Optimizing Execution Plan for Joining Subqueries with UNION ALL and JOIN

execution-planperformancesql server

I've faced the similar problem on my production environment, but I managed to reproduce this behavior on Northwind DB.

Consider the following query:

USE NORTHWND; 
DECLARE @ids TABLE ( Id NCHAR(50) );
INSERT  INTO @ids
VALUES  ( N'AROUT' ),
        ( N'ALFKI' );

SELECT  *
FROM    ( SELECT    c.CustomerID
          FROM      dbo.Customers c
          WHERE     c.CustomerID IN ( SELECT    Id
                                      FROM      @ids )
          UNION ALL
          SELECT    '0'
        ) t1
JOIN    ( SELECT    o.CustomerID
          FROM      dbo.Orders o
          --LEFT JOIN dbo.[Order Details] od ON o.OrderID = od.OrderID
          UNION ALL
          SELECT    '0'
        ) t2 ON t2.CustomerID = t1.CustomerID
OPTION  ( RECOMPILE );

It has pretty good query plan:
Good plan

Now when I uncomment line with LEFT JOIN, the plan becomes not as good (seems like query processor can't push the CustomerID filter to the data access operators):
Bad plan

When I add FORCESEEK hint on dbo.Orders, query processor can't produce a query plan.
On the other hand, when I remove one of the UNION ALL, the query plan becomes as good as the first one.

Is that expected behavior? Why does the query processor not put filter by CustomerID before the join operator?

Best Answer

I think that SQL Server simply does not have the appropriate optimization rules to yield the seek-into-Orders query that you are looking for in the case of a UNION ALL on both sides of the query. Such a query plan is theoretically possible, but the query optimizer is not capable of producing it for your query.
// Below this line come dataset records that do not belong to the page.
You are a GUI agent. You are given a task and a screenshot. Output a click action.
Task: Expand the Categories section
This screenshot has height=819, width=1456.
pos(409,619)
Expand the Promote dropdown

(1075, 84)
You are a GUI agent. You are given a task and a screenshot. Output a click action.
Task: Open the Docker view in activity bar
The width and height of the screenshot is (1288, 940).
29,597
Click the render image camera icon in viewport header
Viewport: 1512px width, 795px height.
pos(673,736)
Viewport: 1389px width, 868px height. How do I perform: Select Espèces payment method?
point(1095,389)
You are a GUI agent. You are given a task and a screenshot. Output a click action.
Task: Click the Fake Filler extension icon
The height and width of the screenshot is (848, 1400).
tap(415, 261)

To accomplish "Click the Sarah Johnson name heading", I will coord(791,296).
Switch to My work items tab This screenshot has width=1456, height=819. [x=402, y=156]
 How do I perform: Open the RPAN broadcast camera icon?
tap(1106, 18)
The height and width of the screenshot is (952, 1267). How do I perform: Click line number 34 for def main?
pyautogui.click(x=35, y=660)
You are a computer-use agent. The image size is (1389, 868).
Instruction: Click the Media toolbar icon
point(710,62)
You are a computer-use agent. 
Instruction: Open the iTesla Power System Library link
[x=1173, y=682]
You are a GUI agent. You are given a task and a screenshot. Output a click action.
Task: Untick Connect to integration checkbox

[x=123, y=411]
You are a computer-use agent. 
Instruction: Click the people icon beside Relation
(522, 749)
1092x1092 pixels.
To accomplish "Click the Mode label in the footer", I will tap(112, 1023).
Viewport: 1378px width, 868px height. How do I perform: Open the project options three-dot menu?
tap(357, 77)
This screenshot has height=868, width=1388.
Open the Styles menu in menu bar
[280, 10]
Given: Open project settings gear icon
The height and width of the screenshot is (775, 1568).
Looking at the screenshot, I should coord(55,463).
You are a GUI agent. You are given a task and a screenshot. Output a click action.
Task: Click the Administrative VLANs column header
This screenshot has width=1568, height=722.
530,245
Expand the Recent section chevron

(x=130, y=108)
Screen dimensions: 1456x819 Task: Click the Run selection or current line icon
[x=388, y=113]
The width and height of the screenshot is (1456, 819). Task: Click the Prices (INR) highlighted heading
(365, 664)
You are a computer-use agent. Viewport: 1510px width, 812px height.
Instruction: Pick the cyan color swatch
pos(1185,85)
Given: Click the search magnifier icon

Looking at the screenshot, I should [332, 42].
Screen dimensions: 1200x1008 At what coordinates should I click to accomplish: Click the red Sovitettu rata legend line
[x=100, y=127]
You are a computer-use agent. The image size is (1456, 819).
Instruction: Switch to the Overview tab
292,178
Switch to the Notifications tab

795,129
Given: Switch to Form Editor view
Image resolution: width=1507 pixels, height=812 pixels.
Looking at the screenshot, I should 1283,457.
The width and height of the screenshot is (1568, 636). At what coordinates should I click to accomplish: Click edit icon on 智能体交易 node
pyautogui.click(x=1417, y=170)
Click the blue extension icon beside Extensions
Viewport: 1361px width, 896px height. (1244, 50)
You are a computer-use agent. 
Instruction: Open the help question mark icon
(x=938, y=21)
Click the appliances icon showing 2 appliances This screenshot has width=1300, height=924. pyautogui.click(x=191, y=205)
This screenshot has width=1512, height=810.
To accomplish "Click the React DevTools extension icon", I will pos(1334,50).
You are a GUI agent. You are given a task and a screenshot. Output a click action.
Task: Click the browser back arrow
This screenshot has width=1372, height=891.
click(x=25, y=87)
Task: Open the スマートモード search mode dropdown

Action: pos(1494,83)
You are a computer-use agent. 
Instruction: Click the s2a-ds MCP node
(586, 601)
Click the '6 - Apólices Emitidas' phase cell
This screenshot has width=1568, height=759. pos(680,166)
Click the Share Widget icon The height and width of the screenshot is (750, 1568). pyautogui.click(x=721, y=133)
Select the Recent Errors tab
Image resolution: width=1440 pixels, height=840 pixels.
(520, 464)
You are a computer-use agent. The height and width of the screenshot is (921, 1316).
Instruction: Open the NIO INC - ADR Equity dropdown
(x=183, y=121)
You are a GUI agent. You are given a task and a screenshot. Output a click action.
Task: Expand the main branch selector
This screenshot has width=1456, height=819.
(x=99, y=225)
In order to reach this conclusion, I compared the full original query (including the LEFT JOIN) to an alternate formulation of the query that yields a much lower estimated cost (0.042 vs. 0.085). So SQL Server would be likely to choose this lower cost alternative if it were able to explore this plan shape for your query.

The original query plan

Here is the original plan, with an estimated cost of 0.085.

enter image description here

The alternate query plan

This query is semantically equivalent to the original query but has an estimated cost of 0.042, about half the cost. It is formed by promoting the second UNION ALL up to the top-level of the query. This requires us to reference t1 (the set of customers) twice, but even so yields a plan with half the cost by allowing seeks into the Orders and [Order Details] tables.

enter image description here

The alternate query

Here is the full query you can use to play around with this approach:

DECLARE @ids TABLE ( Id NCHAR(50) );
INSERT  INTO @ids
VALUES  ( N'AROUT' ),
        ( N'ALFKI' );

-- Define the original t1 as a CTE 
WITH customers AS (
    SELECT    c.CustomerID
    FROM      dbo.Customers c
    WHERE     c.CustomerID IN ( SELECT    Id
                                FROM      @ids )
    UNION ALL
    SELECT    '0'
)
-- Join t1 to the top half of the original UNION ALL
SELECT  *
FROM Customers t1
JOIN ( SELECT    o.CustomerID
          FROM      dbo.Orders o
          LEFT JOIN dbo.[Order Details] od ON o.OrderID = od.OrderID
        ) t2 ON t2.CustomerID = t1.CustomerID
-- And then join it again to the bottom half of the original UNION ALL
UNION ALL
SELECT  *
FROM Customers t1
JOIN ( SELECT    '0' AS CustomerId ) t2 ON t2.CustomerID = t1.CustomerID
OPTION  ( RECOMPILE);

Takeaways / caveats

  • In general, I have found that Concatenation operators are good at getting in the way of the query optimizer and preventing it from yielding an optimal plan. A couple examples include this Connect issue where UNION ALL prevents optimized bitmap filters as well as repeated observations that Concatenation operators, particularly if nested, fool the SQL 2012 and earlier Cardinality Estimator and may yield sub-optimal plans due to poor cardinality estimates. Obviously UNION ALL is a very useful tool, but it's worth being aware that it does occasionally limit the query optimizer's ability to optimize your query.
  • Actually splitting the query into two separate units in this way might or might not make sense on your real use case, but it could be worth a try. (This particular query benefits from the fact that one of the two chunks can be simplified since it contains only the dummy SELECT '0'.)
  • The data sets involved on Northwind are so small that it's difficult to draw conclusions, so testing with your real world data set will be important.